**ACTIONS TO TAKE:**
(1) Answer these questions from the news report on the Willowbrook shooting, one answer per line:
(a) How old was the man the deputy shot?
(b) Where on his body was he shot, according to the coroner's office?
(c) At about what time and on what date did the shooting happen?
(2) Reproduce the news report on the Willowbrook shooting from "A full autopsy" up to and including "East 122nd Street.".

**PAGE EXTRACT:**
- - - -
The sheriff’s department Friday evening released body camera footage of a deputy fatally shooting a 25-year-old Black man who was running away from deputies while armed with a handgun in Willowbrook.
The footage shows the man, identified by the coroner’s office as Fred Williams III, on top of a garden shed with a firearm in his hand, as he jumps into the yard of another property, at which point the deputy shoots him.
The Los Angeles County Sheriff’s Department claims Williams pointed a gun at the deputy, but that allegation is not clear in the footage.
The victim’s father, Fred Williams Jr., told the Los Angeles Times Friday, “the video clearly shows there was never a gun pointed in (the deputy’s) direction.”
A full autopsy report has not been completed, but the coroner’s office has reported that Williams was shot in the back.
The shooting occurred about 5:30 p.m. Oct. 16 after deputies saw Williams holding a handgun and standing with a group of about 15 people in the area of Mona Park, when he allegedly put a handgun into his waistband and ran away.
One deputy pursued him on foot and another deputy followed in a patrol car, according to the sheriff’s department.
Photos released by the sheriff’s department shows Williams with a handgun at his waist as he runs through the yard of a residence in the 2200 block of East 122nd Street.
- - - -
**LISTED ENTRIES:**
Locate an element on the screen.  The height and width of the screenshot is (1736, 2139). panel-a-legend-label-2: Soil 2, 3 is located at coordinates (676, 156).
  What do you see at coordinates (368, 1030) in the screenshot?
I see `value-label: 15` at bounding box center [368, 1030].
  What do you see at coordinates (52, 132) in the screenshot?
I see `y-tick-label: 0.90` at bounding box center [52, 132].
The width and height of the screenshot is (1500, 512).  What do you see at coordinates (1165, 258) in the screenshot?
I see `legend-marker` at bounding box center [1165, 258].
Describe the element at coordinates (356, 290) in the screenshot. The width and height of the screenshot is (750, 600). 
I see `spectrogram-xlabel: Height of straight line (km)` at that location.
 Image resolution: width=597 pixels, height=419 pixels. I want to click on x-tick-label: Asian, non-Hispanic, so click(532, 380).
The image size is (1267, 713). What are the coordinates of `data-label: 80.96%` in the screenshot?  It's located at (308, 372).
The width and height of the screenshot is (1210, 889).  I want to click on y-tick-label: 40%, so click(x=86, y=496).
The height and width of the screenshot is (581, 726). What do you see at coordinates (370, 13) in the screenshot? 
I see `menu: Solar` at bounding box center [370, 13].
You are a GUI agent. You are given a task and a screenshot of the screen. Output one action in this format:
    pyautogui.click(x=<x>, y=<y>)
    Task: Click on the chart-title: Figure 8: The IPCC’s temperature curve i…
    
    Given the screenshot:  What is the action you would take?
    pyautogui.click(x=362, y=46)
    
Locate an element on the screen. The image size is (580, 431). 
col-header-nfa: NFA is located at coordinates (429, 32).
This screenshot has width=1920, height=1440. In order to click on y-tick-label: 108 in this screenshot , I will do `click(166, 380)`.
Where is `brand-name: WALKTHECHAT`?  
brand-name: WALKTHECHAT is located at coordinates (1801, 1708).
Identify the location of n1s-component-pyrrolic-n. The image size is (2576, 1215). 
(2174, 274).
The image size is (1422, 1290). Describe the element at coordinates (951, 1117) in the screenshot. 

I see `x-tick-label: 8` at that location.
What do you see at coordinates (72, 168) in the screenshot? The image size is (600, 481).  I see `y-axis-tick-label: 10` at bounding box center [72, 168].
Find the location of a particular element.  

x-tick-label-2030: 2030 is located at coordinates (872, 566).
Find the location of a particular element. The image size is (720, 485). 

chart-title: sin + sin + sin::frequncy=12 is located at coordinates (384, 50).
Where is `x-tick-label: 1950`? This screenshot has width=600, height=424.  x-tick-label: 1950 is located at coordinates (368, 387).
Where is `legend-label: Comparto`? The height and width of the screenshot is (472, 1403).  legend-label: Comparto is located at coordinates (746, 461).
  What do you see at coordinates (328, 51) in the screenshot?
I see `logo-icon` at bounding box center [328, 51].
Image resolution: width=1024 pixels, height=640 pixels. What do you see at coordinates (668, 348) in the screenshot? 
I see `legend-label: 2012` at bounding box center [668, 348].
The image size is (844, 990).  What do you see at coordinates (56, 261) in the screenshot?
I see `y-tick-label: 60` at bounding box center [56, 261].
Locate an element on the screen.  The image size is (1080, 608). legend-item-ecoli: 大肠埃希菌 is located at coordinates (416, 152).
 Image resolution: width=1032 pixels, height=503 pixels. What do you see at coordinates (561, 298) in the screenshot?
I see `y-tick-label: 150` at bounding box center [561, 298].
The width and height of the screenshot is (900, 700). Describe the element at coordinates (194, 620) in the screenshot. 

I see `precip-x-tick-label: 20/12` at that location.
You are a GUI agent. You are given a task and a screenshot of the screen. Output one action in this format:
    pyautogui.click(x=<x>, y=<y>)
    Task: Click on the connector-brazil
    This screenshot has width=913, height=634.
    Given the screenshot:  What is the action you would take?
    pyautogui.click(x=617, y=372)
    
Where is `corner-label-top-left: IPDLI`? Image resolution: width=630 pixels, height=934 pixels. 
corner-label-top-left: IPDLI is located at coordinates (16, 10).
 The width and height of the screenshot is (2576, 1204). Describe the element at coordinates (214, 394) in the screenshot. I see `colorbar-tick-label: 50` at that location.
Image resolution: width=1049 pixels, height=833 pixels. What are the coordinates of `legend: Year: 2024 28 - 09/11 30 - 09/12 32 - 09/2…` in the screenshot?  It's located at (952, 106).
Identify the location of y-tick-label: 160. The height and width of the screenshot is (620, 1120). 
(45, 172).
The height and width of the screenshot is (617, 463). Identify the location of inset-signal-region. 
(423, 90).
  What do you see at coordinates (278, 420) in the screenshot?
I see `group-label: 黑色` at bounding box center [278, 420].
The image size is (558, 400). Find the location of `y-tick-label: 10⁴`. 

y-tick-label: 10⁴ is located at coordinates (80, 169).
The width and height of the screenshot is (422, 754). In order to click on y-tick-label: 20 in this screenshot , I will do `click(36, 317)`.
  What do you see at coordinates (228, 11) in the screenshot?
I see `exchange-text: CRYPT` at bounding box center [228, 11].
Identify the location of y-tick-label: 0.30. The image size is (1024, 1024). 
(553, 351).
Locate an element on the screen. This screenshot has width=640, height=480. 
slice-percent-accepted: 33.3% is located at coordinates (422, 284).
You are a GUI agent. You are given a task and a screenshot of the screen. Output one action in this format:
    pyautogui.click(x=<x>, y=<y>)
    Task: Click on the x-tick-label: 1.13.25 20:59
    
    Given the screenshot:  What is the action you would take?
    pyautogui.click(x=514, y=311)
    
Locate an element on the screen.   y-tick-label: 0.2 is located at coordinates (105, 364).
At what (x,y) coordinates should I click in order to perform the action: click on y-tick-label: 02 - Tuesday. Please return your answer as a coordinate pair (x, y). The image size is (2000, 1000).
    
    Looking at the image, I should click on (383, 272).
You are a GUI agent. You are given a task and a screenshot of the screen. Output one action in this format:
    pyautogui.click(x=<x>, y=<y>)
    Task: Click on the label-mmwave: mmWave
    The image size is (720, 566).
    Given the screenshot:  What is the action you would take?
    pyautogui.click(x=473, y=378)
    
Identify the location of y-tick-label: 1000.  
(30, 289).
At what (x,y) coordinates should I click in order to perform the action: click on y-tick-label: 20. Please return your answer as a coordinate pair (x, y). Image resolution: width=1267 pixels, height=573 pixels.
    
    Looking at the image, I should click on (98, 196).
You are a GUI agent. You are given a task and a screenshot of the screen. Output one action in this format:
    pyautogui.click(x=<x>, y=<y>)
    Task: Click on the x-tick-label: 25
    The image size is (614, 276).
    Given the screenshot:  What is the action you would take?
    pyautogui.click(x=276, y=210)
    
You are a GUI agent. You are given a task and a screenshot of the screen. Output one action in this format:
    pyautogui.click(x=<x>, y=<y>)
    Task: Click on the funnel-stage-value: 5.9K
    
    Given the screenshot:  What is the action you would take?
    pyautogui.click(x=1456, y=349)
- - - -
**OUTPUTS FOR THE TASKS:**
(1)
(a) 25 years old
(b) In the back
(c) About 5:30 p.m. on Oct. 16

(2)
A full autopsy report has not been completed, but the coroner’s office has reported that Williams was shot in the back.
The shooting occurred about 5:30 p.m. Oct. 16 after deputies saw Williams holding a handgun and standing with a group of about 15 people in the area of Mona Park, when he allegedly put a handgun into his waistband and ran away.
One deputy pursued him on foot and another deputy followed in a patrol car, according to the sheriff’s department.
Photos released by the sheriff’s department shows Williams with a handgun at his waist as he runs through the yard of a residence in the 2200 block of East 122nd Street.